>>
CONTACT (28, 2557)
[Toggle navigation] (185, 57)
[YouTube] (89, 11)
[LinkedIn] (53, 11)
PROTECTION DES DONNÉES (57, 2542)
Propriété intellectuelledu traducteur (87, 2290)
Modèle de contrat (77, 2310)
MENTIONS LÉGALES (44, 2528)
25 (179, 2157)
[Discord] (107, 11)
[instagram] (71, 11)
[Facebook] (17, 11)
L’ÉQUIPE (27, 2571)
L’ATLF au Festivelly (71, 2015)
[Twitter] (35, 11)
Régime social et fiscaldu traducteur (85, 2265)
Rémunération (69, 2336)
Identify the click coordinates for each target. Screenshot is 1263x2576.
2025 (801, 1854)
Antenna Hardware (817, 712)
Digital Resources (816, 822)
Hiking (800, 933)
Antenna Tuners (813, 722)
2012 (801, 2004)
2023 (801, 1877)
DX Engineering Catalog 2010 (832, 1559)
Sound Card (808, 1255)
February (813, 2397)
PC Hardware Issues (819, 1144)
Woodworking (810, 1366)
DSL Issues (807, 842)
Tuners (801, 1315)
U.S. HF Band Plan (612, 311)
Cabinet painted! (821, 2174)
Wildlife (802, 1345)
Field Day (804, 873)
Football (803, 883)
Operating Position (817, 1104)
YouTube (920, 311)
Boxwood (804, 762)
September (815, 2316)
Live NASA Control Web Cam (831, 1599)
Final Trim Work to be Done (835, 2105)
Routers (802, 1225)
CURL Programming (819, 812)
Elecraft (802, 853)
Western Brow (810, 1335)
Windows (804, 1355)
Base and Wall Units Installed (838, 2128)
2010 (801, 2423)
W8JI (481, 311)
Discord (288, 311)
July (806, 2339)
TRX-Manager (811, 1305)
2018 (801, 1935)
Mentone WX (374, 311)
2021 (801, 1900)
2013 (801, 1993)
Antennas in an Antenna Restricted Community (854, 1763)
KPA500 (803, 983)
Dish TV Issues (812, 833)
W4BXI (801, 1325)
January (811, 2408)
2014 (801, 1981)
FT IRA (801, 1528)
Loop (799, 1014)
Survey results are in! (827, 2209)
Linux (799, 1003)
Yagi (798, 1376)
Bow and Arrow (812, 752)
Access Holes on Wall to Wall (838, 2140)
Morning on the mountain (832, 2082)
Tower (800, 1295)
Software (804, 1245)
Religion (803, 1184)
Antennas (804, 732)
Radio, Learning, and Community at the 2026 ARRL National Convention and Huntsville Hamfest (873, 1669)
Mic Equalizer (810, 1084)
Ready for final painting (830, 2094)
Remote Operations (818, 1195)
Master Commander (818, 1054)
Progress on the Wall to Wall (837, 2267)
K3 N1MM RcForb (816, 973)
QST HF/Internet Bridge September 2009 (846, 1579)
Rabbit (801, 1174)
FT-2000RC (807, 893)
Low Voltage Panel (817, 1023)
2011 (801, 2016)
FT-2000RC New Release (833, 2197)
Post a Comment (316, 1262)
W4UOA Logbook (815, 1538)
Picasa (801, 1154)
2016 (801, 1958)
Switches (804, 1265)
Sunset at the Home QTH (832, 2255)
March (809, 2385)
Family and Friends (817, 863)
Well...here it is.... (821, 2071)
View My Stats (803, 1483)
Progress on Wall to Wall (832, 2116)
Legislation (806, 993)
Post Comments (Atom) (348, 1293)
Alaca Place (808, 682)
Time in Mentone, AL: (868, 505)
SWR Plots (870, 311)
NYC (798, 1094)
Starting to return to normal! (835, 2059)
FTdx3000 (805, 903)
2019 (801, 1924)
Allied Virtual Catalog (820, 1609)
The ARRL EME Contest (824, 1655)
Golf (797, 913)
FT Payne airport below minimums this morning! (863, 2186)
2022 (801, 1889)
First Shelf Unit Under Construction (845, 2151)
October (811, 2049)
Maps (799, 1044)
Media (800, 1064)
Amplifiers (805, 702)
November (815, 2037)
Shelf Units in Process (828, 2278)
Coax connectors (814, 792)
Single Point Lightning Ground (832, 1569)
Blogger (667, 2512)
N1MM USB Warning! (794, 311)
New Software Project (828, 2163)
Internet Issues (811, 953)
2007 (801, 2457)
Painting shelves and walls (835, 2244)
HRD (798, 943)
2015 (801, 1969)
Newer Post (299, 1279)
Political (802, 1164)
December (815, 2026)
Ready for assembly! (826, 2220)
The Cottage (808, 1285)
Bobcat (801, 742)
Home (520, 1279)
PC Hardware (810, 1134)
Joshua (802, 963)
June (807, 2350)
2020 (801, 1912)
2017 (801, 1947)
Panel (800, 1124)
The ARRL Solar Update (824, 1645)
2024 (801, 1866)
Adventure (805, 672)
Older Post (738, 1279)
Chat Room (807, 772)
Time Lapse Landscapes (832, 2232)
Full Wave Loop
<<
= Goal of the exercise =
Every line containing the word "traducteur" should be copied from the material.

= Answer =
Propriété intellectuelledu traducteur (87, 2290)
Régime social et fiscaldu traducteur (85, 2265)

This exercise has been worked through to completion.